■ **EXERCISE TASK 1**: Translate this sentence from the text on the grammar-translation method into French: "These paragraphs illustrate the grammar rules studied in the unit."
■ **EXERCISE TASK 2**: Reproduce the part of the text on the grammar-translation method between "We list the" and "in grammatical analysis.", inclusive.

■ **READING TEXT**:
In the grammar-translation mode, the books begin with definitions of the parts of speech, declensions, conjugations, rules to be memorized, examples illustrating the rules, and exceptions. Often each unit has a paragraph to be translated into the target language and one to be translated into native one. These paragraphs illustrate the grammar rules studied in the unit. The student is expected to apply the rules on his own. This involves a complicated mental manipulation of the conjugations and declensions in the order memorized, down to the form that might fit the translation. As a result, students are unable to use the language, and they sometimes develop an inferiority complex about languages in general. Exceptionally bright and diligent students do learn languages by this method, or in spite of it, but they would learn with any method. (R. Lado)

We list the major characteristics of Grammar Translation.

-  Classes are taught in the mother tongue, with little active use of the target language.

-  Much vocabulary is taught in the form of lists of isolated words.

-  Long elaborate explanations of the intricacies of grammar are given.

-  Grammar provides the rules for putting words together, and instruction often focuses on the form and inflection of word.

-  Reading of difficult classical texts is begun early.

-  Little attention is paid to the content of texts, which are treated as exercises in grammatical analysis.

-  Often the only drills are exercises in translating disconnected sentences from the target language into the mother tongue.

-  Little or no attention is given to pronunciation.

(Brown H., Douglas ‘Principles of language teaching’, N.Y., 1987)

■ **RECORD EXCERPTS**:
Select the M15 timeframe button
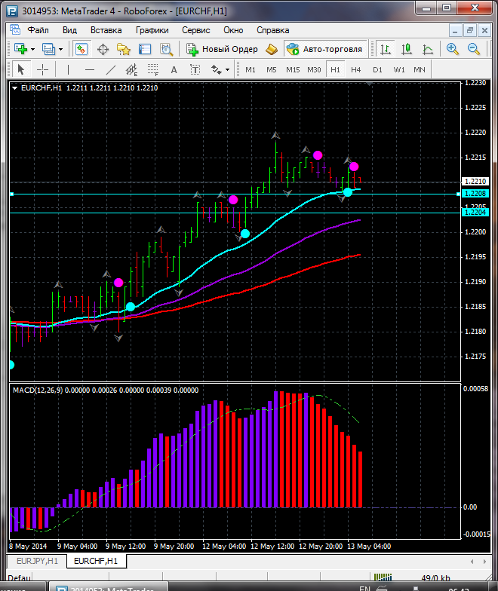This screenshot has height=591, width=498. tap(293, 69)
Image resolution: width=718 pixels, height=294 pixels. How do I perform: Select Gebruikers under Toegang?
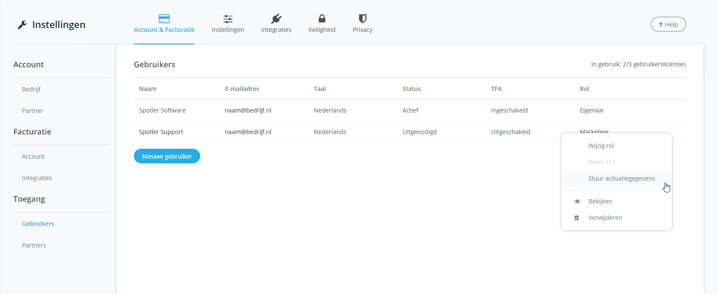(x=38, y=224)
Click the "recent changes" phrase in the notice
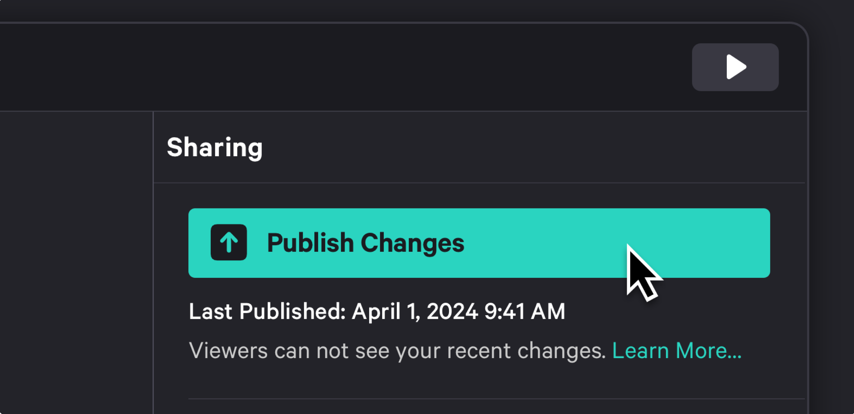 [526, 351]
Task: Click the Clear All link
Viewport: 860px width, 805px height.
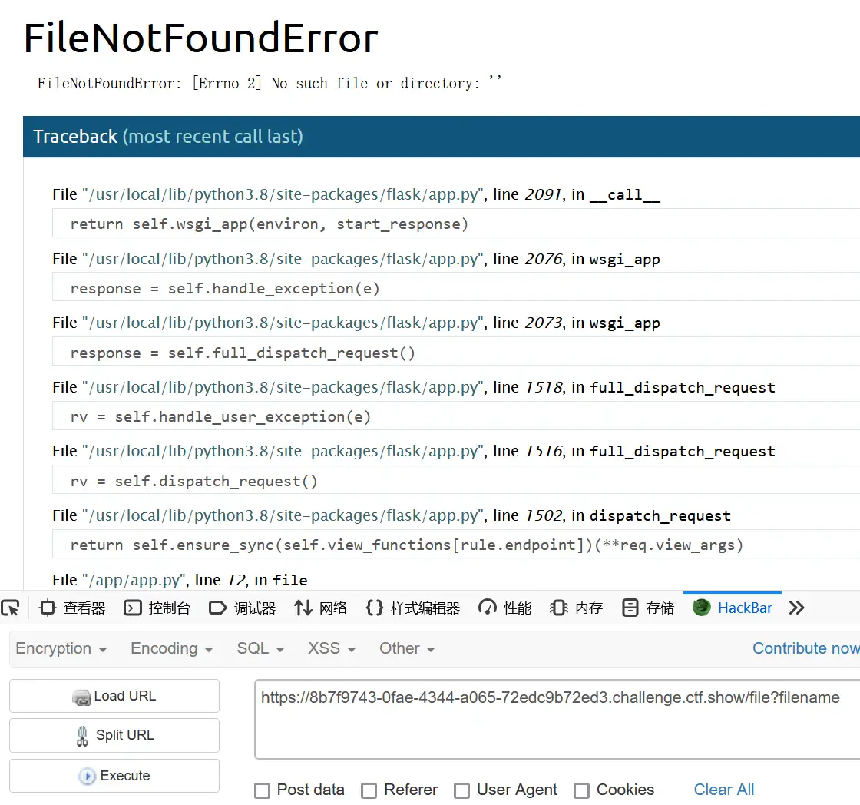Action: tap(723, 790)
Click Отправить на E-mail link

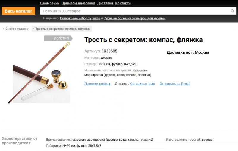(175, 84)
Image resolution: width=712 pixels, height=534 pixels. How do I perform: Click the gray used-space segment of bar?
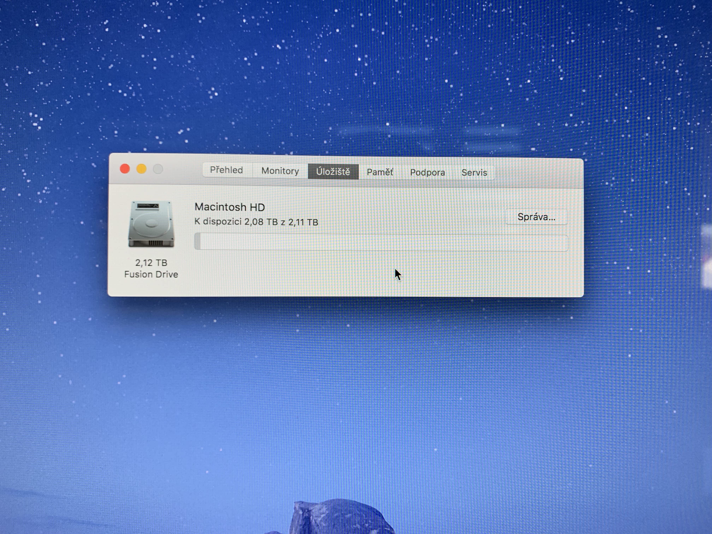(x=198, y=241)
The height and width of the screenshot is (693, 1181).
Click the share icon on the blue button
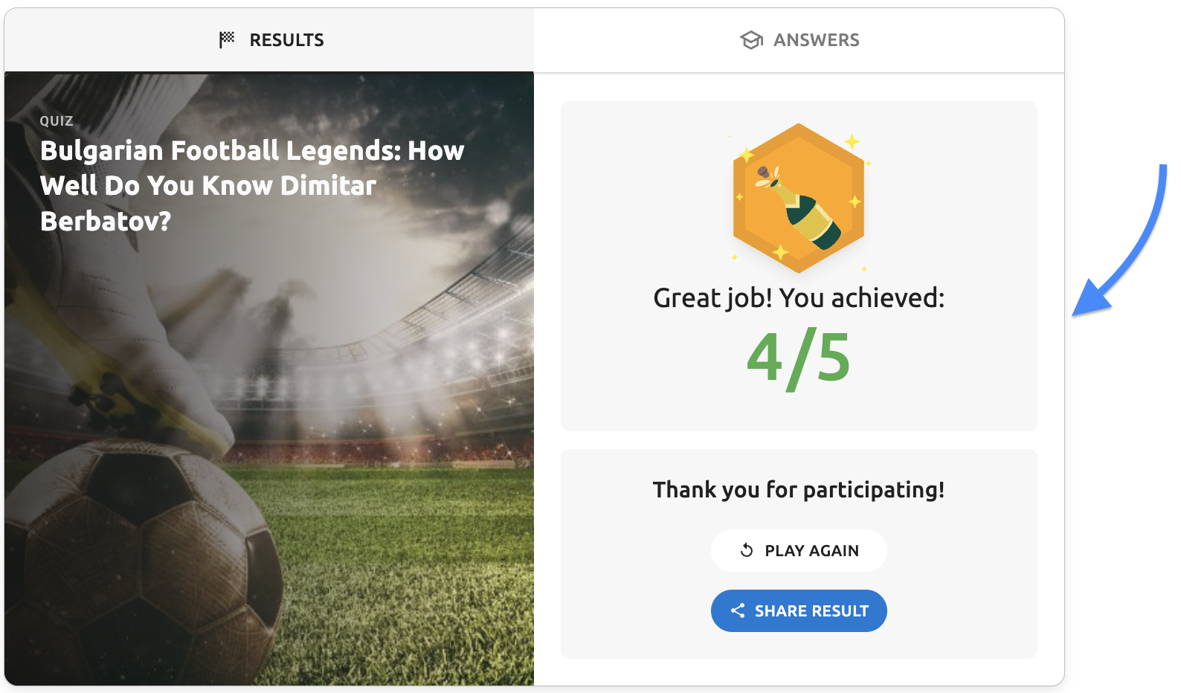(x=738, y=610)
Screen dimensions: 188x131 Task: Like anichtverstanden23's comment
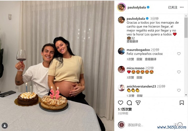pyautogui.click(x=179, y=90)
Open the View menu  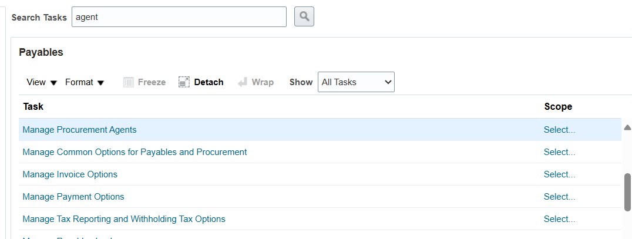click(x=42, y=82)
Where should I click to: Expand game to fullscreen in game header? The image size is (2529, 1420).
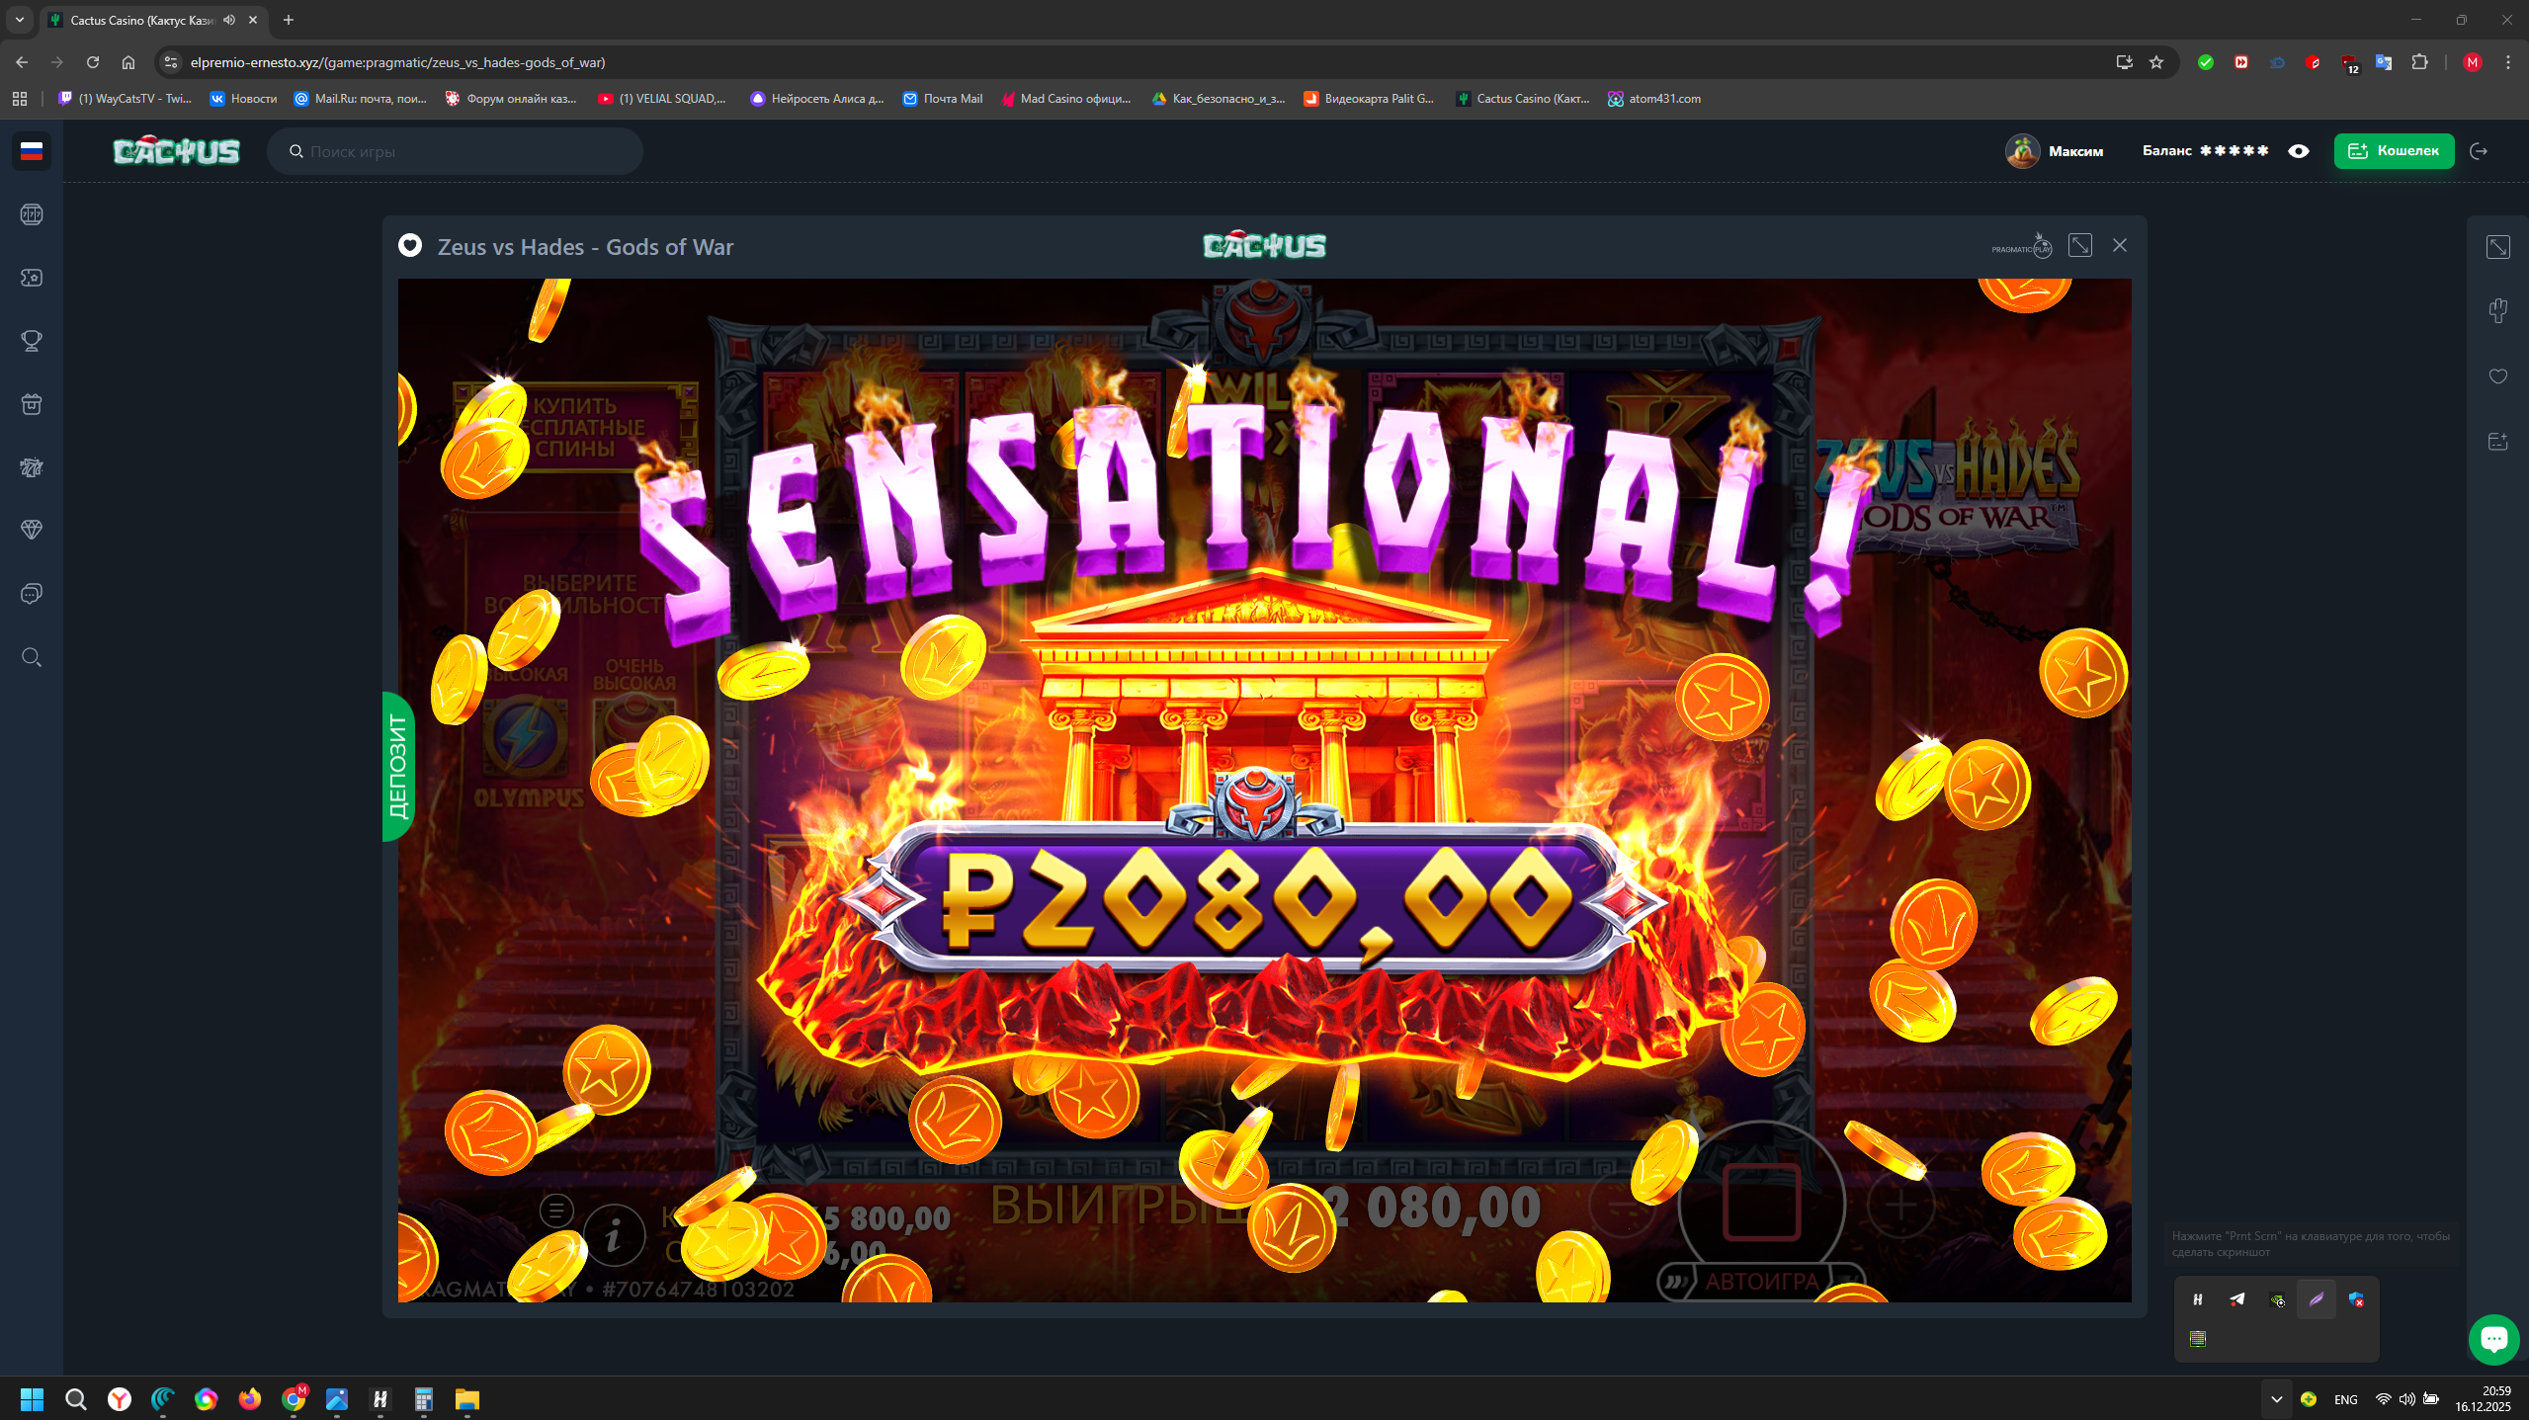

■ **FINAL RESULT 1**: Ces paragraphes illustrent les règles de grammaire étudiées dans l'unité.

■ **FINAL RESULT 2**:
We list the major characteristics of Grammar Translation.

-  Classes are taught in the mother tongue, with little active use of the target language.

-  Much vocabulary is taught in the form of lists of isolated words.

-  Long elaborate explanations of the intricacies of grammar are given.

-  Grammar provides the rules for putting words together, and instruction often focuses on the form and inflection of word.

-  Reading of difficult classical texts is begun early.

-  Little attention is paid to the content of texts, which are treated as exercises in grammatical analysis.